#### [YOUR GOAL]
Look below for the line that has "Task: Switch to the Albums tab". Set down the lines from there through the line that has "Given: Add a Brightness/Contrast adjustment", exactly as written.

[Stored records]
---

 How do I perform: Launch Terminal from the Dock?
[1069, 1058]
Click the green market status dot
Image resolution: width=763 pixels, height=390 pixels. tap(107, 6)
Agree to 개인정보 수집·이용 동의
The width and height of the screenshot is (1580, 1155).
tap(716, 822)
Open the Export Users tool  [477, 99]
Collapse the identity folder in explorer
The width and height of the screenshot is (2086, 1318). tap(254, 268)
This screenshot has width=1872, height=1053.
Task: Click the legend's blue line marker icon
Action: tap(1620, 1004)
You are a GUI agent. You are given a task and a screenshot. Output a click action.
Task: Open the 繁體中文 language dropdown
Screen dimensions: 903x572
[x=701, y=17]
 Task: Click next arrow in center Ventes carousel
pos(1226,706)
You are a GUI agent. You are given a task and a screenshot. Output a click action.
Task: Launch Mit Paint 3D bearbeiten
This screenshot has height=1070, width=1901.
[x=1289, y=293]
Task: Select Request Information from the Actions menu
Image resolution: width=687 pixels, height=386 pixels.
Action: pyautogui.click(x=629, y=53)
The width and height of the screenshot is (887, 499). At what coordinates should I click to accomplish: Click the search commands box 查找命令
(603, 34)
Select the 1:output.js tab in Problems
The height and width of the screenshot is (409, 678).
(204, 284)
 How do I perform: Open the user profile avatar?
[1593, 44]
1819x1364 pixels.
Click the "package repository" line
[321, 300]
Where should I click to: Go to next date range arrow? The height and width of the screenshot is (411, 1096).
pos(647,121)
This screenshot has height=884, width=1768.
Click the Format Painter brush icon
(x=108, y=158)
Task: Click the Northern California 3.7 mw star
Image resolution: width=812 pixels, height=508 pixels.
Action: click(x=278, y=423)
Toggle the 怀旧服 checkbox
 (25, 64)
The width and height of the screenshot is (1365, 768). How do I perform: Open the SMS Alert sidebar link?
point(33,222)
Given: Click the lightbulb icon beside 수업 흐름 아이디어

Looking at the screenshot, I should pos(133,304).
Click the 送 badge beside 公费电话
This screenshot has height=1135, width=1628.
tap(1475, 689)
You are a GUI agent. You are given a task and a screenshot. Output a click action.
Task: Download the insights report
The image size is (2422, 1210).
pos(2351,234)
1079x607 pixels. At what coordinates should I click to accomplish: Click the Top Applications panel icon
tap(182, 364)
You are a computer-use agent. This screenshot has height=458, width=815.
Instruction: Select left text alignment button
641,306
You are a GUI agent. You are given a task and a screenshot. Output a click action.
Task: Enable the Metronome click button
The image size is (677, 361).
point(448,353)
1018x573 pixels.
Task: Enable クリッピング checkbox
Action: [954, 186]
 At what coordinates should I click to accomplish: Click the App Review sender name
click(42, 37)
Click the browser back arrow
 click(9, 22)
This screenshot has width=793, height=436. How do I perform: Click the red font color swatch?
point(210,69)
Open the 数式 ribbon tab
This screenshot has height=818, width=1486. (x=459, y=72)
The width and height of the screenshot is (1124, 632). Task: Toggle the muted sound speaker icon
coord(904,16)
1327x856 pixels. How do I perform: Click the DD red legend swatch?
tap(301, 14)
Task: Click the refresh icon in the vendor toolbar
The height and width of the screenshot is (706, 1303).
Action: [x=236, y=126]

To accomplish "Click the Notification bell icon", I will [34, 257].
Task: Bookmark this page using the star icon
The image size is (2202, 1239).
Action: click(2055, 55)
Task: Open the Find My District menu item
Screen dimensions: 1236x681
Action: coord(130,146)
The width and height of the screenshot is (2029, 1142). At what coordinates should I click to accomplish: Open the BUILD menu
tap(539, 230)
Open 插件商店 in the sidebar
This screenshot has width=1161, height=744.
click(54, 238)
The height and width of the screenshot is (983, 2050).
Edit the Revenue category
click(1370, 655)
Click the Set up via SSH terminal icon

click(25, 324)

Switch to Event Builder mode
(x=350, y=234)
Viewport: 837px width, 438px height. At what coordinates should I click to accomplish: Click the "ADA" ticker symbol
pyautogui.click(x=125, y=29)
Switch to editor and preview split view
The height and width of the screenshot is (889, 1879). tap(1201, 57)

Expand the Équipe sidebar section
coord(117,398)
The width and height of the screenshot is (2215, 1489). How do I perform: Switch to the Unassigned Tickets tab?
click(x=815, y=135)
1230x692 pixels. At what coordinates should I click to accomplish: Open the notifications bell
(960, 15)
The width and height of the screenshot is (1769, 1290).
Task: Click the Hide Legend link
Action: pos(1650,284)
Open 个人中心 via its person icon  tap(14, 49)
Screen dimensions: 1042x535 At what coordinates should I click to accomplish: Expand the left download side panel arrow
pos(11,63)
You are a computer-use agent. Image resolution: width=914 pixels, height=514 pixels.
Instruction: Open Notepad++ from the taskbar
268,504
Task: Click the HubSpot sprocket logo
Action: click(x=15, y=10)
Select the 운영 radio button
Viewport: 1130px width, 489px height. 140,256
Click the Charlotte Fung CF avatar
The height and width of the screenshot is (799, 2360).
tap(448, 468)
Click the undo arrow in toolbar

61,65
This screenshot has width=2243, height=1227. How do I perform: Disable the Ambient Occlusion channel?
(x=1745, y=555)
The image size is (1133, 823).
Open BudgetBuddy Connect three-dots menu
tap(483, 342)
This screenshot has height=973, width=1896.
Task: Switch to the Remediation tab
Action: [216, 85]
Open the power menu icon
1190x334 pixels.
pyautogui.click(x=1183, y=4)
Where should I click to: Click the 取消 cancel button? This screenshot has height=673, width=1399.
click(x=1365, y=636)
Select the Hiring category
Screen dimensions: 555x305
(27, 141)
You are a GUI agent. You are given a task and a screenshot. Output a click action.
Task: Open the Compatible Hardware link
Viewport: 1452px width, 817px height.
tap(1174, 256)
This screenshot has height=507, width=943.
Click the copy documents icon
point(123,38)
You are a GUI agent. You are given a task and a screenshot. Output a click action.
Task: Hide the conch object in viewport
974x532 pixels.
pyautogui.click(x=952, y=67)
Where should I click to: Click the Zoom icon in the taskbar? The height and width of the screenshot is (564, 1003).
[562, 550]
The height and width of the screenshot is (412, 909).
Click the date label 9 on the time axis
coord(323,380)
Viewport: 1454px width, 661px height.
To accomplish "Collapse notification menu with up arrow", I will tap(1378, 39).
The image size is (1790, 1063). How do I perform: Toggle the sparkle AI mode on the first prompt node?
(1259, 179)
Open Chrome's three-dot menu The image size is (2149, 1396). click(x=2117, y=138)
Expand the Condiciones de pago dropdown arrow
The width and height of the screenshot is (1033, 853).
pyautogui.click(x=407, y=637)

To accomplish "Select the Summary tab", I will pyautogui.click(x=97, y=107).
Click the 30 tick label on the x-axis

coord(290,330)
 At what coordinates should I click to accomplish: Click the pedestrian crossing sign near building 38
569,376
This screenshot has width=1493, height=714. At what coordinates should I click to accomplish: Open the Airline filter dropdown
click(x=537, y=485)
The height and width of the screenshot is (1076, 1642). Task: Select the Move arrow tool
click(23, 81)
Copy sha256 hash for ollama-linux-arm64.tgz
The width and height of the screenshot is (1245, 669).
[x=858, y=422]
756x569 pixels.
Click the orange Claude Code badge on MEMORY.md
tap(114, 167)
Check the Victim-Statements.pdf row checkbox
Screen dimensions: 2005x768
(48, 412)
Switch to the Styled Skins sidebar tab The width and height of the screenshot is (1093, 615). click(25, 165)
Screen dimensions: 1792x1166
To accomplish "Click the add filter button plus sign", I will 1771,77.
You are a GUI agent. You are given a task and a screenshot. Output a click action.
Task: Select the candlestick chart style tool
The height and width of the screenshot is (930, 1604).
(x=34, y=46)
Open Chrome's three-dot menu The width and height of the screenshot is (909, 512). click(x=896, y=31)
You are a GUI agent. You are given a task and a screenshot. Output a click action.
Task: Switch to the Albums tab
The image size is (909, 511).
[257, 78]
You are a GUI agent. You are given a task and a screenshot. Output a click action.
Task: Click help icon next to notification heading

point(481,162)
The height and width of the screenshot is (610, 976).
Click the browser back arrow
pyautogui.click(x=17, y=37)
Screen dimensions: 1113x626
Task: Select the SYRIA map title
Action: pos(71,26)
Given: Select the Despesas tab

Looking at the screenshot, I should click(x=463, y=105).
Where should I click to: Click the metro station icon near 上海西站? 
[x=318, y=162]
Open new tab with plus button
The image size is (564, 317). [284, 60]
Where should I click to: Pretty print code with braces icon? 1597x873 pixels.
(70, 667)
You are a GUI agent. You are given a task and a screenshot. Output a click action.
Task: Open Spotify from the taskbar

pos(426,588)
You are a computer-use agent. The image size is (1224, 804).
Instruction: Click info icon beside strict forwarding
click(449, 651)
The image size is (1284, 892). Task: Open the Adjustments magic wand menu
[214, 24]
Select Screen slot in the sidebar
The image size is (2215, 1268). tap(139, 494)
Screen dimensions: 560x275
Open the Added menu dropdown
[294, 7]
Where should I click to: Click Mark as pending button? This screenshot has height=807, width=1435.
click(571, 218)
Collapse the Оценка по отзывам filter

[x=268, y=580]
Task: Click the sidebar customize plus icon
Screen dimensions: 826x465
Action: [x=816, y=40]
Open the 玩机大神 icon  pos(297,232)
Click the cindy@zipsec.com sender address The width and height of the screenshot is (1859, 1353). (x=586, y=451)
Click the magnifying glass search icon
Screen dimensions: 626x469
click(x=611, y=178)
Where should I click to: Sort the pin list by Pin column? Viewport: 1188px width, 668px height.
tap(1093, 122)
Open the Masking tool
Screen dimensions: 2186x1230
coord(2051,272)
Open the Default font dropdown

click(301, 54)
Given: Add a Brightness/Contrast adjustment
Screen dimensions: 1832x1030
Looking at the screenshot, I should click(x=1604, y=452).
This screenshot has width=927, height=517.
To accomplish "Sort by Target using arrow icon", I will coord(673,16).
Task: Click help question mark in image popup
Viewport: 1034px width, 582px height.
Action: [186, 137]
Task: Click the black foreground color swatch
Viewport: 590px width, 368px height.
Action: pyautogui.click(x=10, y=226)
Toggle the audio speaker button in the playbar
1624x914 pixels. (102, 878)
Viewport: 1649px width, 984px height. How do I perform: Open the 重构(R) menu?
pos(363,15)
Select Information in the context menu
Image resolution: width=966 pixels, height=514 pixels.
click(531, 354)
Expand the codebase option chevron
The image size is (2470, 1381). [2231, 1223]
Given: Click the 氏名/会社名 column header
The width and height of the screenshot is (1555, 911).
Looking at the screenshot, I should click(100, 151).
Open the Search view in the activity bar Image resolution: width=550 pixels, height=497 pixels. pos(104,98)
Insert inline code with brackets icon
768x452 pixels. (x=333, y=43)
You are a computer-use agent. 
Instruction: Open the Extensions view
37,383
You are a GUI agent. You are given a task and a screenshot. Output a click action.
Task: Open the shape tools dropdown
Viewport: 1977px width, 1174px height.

---

#### [OUTPUT]
Task: Switch to the Albums tab
The image size is (909, 511).
[257, 78]
You are a GUI agent. You are given a task and a screenshot. Output a click action.
Task: Click help icon next to notification heading

point(481,162)
The height and width of the screenshot is (610, 976).
Click the browser back arrow
pyautogui.click(x=17, y=37)
Screen dimensions: 1113x626
Task: Select the SYRIA map title
Action: pos(71,26)
Given: Select the Despesas tab

Looking at the screenshot, I should click(x=463, y=105).
Where should I click to: Click the metro station icon near 上海西站? 
[x=318, y=162]
Open new tab with plus button
The image size is (564, 317). [284, 60]
Where should I click to: Pretty print code with braces icon? 1597x873 pixels.
(70, 667)
You are a GUI agent. You are given a task and a screenshot. Output a click action.
Task: Open Spotify from the taskbar

pos(426,588)
You are a computer-use agent. The image size is (1224, 804).
Instruction: Click info icon beside strict forwarding
click(449, 651)
The image size is (1284, 892). Task: Open the Adjustments magic wand menu
[214, 24]
Select Screen slot in the sidebar
The image size is (2215, 1268). tap(139, 494)
Screen dimensions: 560x275
Open the Added menu dropdown
[294, 7]
Where should I click to: Click Mark as pending button? This screenshot has height=807, width=1435.
click(571, 218)
Collapse the Оценка по отзывам filter

[x=268, y=580]
Task: Click the sidebar customize plus icon
Screen dimensions: 826x465
Action: [x=816, y=40]
Open the 玩机大神 icon  pos(297,232)
Click the cindy@zipsec.com sender address The width and height of the screenshot is (1859, 1353). (x=586, y=451)
Click the magnifying glass search icon
Screen dimensions: 626x469
click(x=611, y=178)
Where should I click to: Sort the pin list by Pin column? Viewport: 1188px width, 668px height.
tap(1093, 122)
Open the Masking tool
Screen dimensions: 2186x1230
coord(2051,272)
Open the Default font dropdown

click(301, 54)
Given: Add a Brightness/Contrast adjustment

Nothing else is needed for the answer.